Seeking to achieve the requirement of minimal effort (in the form of preparation and maintenance) relative to payoff as regards the described objectives: the idea was to have a document structure meta-markup that with as little effort as possible initially and over time (it should be possible to develop (change or add) output formats without having to think about the original source document), was able to the greatest extent possible, to take advantage of as many of the most interesting features available in each of the most important standard document representational methods, viz. html, XML, ODF, LaTeX, PDF and SQL type relational databases, from that common prepared document source, and that resulted in a meaningful common way of identifying text content.

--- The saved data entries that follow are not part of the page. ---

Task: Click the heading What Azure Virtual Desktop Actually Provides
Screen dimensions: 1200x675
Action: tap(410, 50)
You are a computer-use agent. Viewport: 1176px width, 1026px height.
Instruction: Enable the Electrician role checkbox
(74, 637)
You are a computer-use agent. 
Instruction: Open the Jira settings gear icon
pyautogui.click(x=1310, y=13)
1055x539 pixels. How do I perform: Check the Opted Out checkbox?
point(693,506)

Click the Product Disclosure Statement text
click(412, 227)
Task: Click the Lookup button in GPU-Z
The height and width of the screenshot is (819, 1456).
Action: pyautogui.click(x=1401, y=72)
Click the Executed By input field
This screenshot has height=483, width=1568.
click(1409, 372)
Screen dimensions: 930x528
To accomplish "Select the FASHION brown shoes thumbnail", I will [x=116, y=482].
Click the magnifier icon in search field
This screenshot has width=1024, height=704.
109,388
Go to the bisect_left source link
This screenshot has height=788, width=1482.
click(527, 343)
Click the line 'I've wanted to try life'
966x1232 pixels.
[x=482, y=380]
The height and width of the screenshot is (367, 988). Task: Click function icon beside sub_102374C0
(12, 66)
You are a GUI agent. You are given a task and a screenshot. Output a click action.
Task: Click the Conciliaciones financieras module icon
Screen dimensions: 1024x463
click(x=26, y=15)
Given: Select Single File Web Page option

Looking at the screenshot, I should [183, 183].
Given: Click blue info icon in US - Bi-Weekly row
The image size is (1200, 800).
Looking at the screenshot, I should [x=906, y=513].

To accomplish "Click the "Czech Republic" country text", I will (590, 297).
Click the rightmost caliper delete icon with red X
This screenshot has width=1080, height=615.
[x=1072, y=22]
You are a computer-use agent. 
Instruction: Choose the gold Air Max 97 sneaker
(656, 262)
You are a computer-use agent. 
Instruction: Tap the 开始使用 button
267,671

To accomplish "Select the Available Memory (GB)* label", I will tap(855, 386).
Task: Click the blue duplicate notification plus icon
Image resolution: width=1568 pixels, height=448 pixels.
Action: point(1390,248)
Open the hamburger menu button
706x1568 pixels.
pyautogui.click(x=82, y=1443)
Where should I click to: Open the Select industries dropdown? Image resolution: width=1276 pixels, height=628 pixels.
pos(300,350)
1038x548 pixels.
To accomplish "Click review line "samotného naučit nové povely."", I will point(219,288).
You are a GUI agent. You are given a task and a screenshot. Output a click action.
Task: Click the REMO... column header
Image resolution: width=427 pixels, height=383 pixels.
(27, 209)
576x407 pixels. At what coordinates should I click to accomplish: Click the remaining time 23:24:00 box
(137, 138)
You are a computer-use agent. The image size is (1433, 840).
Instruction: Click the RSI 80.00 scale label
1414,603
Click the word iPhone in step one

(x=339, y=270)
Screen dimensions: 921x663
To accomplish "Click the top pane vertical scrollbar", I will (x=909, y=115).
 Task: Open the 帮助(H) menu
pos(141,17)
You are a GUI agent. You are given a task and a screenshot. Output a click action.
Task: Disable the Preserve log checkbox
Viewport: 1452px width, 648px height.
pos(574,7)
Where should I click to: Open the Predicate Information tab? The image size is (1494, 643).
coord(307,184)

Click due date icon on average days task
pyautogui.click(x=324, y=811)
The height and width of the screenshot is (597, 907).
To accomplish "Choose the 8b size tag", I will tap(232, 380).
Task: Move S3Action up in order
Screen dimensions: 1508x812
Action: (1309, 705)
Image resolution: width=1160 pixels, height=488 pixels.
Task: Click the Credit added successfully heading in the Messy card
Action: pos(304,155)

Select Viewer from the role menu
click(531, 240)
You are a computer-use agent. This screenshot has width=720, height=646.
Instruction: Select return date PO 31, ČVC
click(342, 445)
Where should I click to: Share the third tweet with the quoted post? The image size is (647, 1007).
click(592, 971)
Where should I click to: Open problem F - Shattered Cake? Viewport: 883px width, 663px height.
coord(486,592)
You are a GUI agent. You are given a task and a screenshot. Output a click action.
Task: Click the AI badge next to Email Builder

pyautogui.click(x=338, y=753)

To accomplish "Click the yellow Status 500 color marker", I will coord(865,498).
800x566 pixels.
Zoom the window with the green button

This resulted in: (a) a minimalist/light structured markup from which the primary benefits of multiple document representation types could be generated. 264 Keeping markup/preparation relatively minimalist and easy to remember, and independent of the development/evolution of document output representations, in order to keep document preparation effort to a minimum, both initially and with regard to maintenance over time; (b) having an abstraction layer for the representation of the document, that was generated independently of the prepared source, which represented text as numbered objects that could be utilised in any of the final document output representational forms in a shared/ common/ similar way for the location of content within a document 265 Separating markup from abstraction and subsequent outputs meant that the markup syntax and underlying output generating modules could be developed/evolved independently of each other. You could arbitrarily change the markup syntax (or have alternative preparation syntaxes) provided you could generate the abstraction layer, from which subsequent outputs would result. Or you could change the abstraction layer and related output generation modules whilst retaining the markup syntax.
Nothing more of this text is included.